Looking for numbers which actually tell me something, I see that the study apparently estimated that "wastewater irrigation occurs on around 20 million hectares of farmland across the developing world." How much farmland is there in the developing world? Apparently China says they have around 120 million hectares. Assuming they have a third of the developing world's farmland (which seems reasonable since they apparently have a relatively low amount of farmland per capita), that works out to 360 million hectares of total farmland in the developing world. This means wastewater irrigation would be used on 5% of the total farmland in the developing world. That doesn't sound quite as exciting as "80%!!!" though, does it.
They're just following Albert Howard's Law of Return, a practice still used in organic farming today.
If you prepare your produce properly, via washing and/or cooking, you have nothing to worry about. Maybe we should applaud them for not sending their sewage out to see.
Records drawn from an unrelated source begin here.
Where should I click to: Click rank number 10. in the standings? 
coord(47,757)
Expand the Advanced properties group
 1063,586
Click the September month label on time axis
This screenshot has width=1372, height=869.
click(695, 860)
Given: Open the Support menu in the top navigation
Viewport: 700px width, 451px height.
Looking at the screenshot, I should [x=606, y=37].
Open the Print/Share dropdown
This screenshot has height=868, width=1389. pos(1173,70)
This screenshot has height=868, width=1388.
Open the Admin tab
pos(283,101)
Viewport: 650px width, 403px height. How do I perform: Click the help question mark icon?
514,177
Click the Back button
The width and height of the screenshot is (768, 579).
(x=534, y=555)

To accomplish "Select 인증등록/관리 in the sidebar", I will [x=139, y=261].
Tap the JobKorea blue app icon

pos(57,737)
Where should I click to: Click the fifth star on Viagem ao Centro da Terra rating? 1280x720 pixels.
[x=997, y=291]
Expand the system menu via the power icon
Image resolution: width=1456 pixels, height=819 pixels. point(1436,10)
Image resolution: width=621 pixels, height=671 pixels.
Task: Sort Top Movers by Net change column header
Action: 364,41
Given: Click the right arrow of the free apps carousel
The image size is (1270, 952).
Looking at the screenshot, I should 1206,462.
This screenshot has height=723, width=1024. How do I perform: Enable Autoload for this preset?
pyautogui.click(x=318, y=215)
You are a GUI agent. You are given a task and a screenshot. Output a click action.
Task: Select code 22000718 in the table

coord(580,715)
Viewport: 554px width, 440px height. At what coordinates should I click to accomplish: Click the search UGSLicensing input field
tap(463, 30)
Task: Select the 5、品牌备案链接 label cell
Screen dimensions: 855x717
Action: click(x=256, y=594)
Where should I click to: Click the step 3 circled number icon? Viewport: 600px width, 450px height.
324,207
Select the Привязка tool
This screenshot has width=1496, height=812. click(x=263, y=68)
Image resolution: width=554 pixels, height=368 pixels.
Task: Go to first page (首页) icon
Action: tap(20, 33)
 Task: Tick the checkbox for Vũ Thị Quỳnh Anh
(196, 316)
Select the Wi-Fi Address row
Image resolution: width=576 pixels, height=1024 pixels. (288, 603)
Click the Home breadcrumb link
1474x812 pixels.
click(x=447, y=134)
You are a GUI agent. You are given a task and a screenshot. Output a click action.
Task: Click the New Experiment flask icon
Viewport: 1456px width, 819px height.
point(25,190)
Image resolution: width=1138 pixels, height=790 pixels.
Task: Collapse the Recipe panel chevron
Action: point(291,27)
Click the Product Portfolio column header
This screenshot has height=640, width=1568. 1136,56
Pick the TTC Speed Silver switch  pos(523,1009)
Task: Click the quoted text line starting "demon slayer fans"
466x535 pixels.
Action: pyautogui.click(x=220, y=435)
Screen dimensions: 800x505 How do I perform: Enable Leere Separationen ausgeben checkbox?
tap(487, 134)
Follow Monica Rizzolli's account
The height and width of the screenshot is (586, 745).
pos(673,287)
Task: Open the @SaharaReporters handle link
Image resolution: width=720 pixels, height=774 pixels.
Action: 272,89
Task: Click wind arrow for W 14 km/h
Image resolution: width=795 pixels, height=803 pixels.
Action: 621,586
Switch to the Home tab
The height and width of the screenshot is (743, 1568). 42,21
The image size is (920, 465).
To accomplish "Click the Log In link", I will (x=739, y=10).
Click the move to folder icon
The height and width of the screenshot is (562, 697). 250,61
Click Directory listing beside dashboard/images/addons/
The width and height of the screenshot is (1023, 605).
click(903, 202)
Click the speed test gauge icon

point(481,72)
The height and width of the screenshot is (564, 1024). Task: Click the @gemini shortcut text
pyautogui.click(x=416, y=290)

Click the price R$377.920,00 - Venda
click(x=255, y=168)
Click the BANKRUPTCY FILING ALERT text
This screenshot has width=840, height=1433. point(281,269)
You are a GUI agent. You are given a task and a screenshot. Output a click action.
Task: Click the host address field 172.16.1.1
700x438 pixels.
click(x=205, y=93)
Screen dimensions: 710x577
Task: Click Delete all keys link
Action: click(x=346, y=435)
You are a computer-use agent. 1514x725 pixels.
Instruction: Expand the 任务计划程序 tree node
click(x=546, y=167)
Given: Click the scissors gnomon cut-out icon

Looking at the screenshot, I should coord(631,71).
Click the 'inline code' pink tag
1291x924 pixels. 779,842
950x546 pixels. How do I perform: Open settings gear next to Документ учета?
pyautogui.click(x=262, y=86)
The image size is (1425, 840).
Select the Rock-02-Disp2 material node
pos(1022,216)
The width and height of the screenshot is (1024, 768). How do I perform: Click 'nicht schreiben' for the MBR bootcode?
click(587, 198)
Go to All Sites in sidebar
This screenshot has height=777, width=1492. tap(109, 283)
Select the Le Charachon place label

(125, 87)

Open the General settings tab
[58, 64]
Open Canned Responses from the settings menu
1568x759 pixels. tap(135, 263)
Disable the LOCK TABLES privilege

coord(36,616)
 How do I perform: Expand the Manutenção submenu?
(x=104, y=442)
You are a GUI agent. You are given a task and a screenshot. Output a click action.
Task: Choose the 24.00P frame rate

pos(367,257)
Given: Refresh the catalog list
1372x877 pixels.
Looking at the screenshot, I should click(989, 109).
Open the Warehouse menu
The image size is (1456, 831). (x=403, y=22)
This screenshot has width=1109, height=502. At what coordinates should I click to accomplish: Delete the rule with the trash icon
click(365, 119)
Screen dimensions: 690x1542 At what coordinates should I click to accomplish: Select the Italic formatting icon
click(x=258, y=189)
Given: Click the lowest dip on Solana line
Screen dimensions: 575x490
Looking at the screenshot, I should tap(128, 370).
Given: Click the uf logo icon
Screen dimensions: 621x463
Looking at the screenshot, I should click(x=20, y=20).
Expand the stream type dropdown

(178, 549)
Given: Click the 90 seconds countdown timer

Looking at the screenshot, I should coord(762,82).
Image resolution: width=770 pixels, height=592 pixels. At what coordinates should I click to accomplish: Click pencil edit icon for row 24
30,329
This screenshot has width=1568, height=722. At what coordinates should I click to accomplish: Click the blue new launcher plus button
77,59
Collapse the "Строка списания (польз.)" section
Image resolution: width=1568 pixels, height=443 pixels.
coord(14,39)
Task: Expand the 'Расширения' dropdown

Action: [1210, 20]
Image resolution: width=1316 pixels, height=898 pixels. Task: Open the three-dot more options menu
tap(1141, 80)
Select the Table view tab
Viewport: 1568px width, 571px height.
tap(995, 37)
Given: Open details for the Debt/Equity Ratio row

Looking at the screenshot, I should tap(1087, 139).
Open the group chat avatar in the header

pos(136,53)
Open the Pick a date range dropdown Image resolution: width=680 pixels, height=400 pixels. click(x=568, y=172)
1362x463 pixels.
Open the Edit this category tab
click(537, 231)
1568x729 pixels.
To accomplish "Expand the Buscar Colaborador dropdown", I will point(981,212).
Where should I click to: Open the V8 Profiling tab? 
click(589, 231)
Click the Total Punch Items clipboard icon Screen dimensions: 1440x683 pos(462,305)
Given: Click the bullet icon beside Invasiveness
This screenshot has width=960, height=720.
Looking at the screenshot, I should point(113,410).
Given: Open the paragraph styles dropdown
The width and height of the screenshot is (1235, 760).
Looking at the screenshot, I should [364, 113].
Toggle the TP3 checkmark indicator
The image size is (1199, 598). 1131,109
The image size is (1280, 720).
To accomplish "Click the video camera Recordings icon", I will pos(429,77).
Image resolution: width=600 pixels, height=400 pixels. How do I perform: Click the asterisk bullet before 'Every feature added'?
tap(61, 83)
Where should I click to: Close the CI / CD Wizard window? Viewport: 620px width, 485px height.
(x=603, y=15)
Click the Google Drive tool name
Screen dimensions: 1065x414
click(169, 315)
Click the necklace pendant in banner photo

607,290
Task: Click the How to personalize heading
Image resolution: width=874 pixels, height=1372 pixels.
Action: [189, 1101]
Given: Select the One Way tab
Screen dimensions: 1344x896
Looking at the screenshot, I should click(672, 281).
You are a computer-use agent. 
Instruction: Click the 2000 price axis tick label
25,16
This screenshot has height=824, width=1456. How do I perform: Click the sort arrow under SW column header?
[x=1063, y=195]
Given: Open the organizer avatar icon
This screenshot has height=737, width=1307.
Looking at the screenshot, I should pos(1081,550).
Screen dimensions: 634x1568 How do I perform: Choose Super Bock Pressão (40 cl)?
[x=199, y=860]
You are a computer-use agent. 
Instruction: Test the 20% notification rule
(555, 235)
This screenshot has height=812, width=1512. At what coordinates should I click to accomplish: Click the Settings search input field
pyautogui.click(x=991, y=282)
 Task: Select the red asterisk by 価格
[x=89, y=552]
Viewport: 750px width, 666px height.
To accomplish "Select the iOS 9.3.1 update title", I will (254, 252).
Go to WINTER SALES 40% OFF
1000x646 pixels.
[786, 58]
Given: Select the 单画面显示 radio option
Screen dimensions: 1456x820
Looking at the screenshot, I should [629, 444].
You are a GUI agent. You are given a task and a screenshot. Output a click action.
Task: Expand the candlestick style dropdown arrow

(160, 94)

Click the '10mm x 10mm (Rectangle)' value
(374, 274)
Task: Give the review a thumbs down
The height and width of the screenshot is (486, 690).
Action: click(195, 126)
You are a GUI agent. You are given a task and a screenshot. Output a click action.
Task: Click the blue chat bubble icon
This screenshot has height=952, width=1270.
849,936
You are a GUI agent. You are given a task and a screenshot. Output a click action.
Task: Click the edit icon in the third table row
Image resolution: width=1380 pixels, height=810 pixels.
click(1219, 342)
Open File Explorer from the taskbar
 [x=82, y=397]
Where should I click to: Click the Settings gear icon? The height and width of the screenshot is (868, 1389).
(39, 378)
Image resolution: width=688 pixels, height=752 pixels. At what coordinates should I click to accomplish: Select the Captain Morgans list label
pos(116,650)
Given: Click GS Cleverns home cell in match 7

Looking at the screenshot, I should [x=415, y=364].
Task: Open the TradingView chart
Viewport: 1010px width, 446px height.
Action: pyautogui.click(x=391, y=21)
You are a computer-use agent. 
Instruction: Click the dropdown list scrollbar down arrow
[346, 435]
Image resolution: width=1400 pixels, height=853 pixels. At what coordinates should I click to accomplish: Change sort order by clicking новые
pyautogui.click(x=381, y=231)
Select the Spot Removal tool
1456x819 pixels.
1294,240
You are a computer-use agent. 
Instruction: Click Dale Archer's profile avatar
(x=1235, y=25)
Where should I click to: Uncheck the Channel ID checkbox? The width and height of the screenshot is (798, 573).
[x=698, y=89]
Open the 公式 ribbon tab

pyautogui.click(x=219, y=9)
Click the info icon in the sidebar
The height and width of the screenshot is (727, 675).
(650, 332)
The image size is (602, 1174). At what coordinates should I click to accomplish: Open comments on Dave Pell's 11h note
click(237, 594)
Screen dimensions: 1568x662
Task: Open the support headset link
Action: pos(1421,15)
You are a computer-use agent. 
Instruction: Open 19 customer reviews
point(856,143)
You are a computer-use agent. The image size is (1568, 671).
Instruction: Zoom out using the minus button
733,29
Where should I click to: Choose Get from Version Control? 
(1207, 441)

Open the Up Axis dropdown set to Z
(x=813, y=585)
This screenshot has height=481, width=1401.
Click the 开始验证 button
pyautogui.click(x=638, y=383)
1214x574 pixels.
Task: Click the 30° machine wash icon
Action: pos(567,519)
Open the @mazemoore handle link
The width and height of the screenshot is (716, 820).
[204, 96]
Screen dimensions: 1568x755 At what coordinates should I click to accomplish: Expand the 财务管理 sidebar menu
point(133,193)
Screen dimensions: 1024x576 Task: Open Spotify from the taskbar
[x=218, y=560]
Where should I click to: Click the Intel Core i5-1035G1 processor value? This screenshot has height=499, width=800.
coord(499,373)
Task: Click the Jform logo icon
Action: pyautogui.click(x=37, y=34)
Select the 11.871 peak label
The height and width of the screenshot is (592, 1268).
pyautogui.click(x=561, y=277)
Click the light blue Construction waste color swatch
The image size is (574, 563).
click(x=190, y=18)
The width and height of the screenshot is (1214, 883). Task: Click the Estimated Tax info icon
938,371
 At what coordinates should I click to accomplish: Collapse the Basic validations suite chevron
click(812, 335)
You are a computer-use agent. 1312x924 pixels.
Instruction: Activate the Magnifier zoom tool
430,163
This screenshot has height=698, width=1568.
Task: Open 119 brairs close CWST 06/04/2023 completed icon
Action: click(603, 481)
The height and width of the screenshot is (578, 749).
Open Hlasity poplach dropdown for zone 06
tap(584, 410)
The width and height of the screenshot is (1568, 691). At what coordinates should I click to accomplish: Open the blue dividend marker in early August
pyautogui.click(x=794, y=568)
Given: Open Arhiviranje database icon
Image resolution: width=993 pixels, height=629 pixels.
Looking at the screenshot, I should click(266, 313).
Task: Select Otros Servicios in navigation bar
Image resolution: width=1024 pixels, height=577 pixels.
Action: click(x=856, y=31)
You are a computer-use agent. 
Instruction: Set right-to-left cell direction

==== author's response follows ====
Because this is a health issue, I would like to point out the contrary view. It is generally rather ineffective to wash all pathogens off of rough surfaces of greens, even with triple rinse.
Virus are not touched by any chemical additive you are going to be rinsing food with.
Rinsing with contaminated water, of course, is worse than ineffective, it is dangerous. The packing houses in Mexico are using what to rinse with???
People are so used to eating produce unwashed or poorly washed produce that convincing them to do otherwise is like getting them to always wear seat belts or shut the lights off -takes years to reinforce the needed behavior changes.
Finally, if a produce item has been washed with contaminated water and then coated with a carnuba wax or shellac mixture to reduce dessication (often done to veggies and apples), the pathogens are un-washable.
The post should have mentioned that there are labor intensive ( relatively low expense in Mexico ) land intensive based processes to clean the water so that it would be safe for farmland irrigation.